The contract reflects the Bruins’ belief that Rask’s best performance is yet to come. Rask is four years younger than Rinne. Rask is a perfect fit for coach Claude Julien’s defense-first system. Given his age, pedigree, and accomplishments, Rask could challenge former colleague Tim Thomas as the sharpest goalie in team history. Internationally, Rask will fight Rinne for ownership of Finland’s net for several Olympic cycles, including the upcoming 2014 Winter Games in Sochi, Russia.
Rask was originally Toronto’s first-round pick in 2005. But the Bruins pulled off a bank job when swiping Rask from the Maple Leafs for Andrew Raycroft on June 24, 2006. At the time, the Bruins had hired Chiarelli from Ottawa. But Chiarelli was still under Ottawa’s employment. Interim GM Jeff Gorton was at the Boston helm when the Bruins acquired Rask.
In 2009-10, his first full NHL season, Rask displaced Thomas as the No. 1 goalie. In 45 games, Rask went 22-12-5 with a 1.97 GAA and a .931 save percentage. Rask backstopped the Bruins to a first-round win over Buffalo. But Rask faded in the second round against Philadelphia.
Rask was Thomas’s understudy in 2010-11 and 2011-12. Rask did not appear in any playoff games in either season. Rask suffered a groin injury on March 3, 2012, that made him unavailable for five of the seven playoff games against Washington.
Rask will most likely be backed up by veteran Chad Johnson. The Bruins signed the ex-Phoenix netminder to a one-year, $600,000 contract last Friday. On the same day, former backup Anton Khudobin signed a one-year, $800,000 deal with Carolina. Prospects Niklas Svedberg and Malcolm Subban project to be the two Providence goalies.
The Bruins are now over the $64.3 million cap. They have approximately $65 million committed to 13 forwards (including Marc Savard), seven defensemen, and two goalies. Teams are allowed to exceed the cap by 10 percent ($70,730,000) during the offseason. The Bruins do not have to be under the ceiling until the day after the preseason concludes.

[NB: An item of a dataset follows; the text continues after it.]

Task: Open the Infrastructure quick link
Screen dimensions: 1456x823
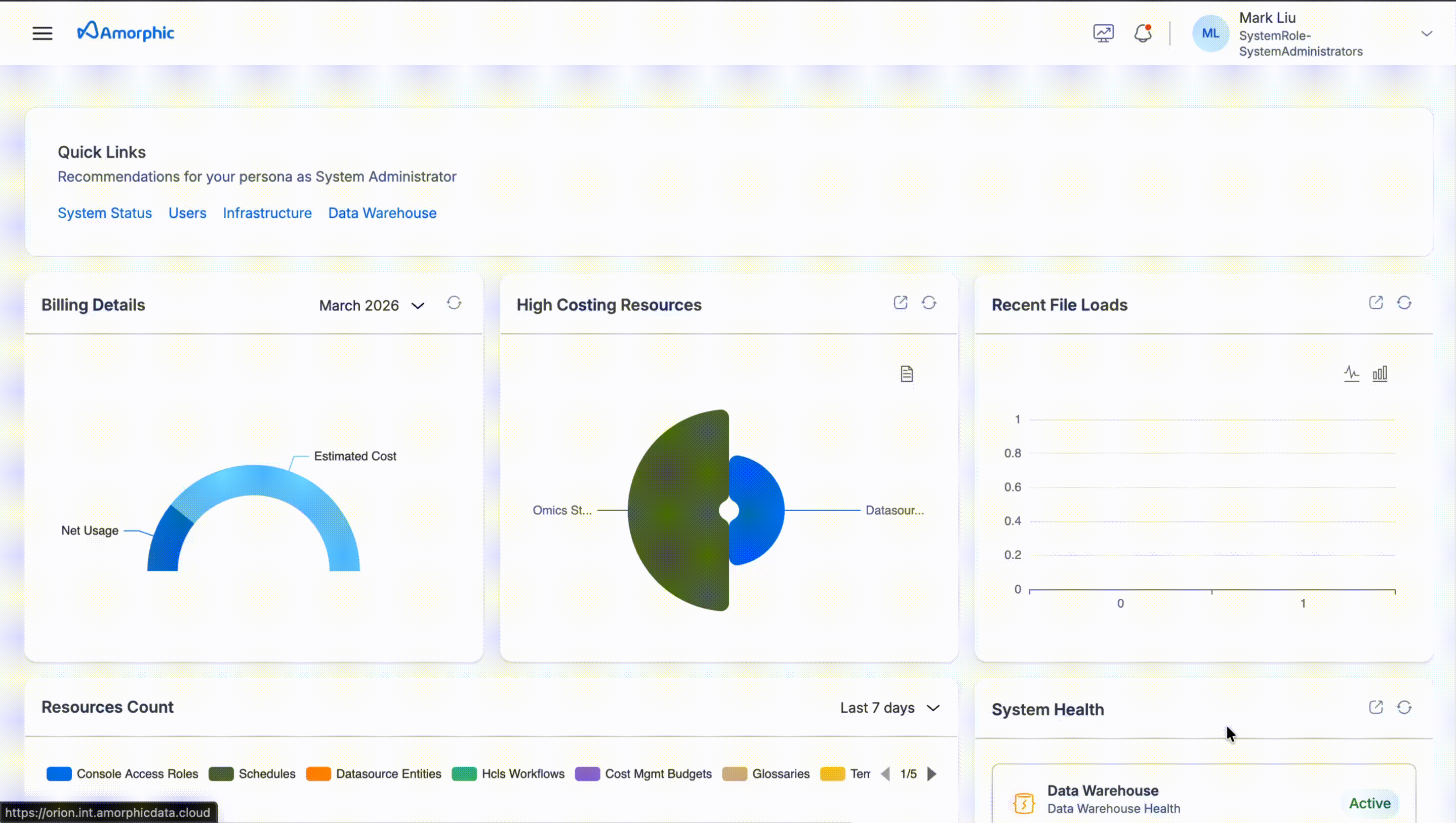Action: (267, 213)
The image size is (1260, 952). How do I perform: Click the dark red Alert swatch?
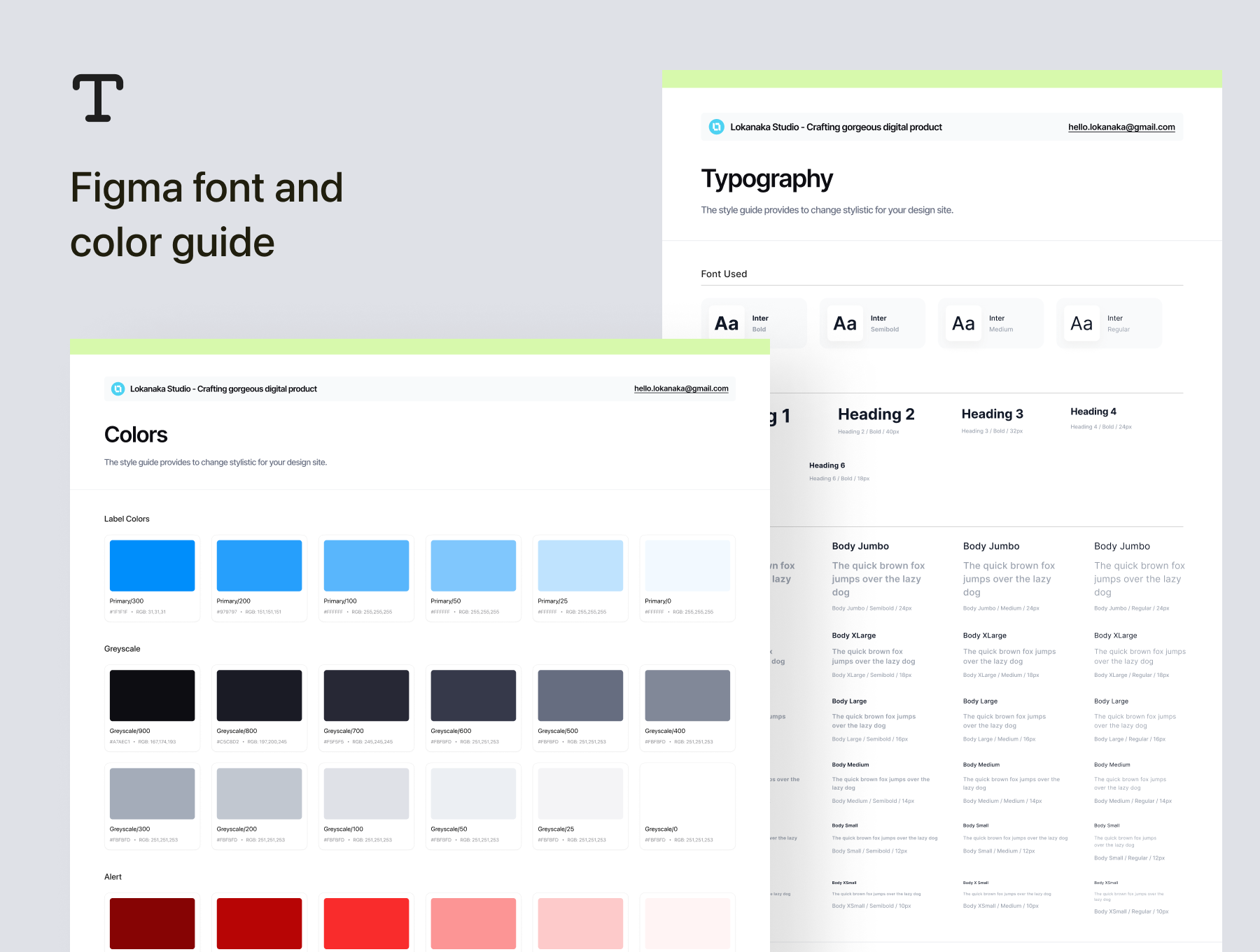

The Bruins could trade players to open up cap space. If they do not make any deals, they will place Savard on long-term injured reserve at the start of the regular season. The Bruins can then exceed the cap by all or part of Savard’s $4,007,143 average annual value.
Bergeron’s extension is next. He will also land an eight-year deal. Bergeron’s new contract will be effective in 2014-15.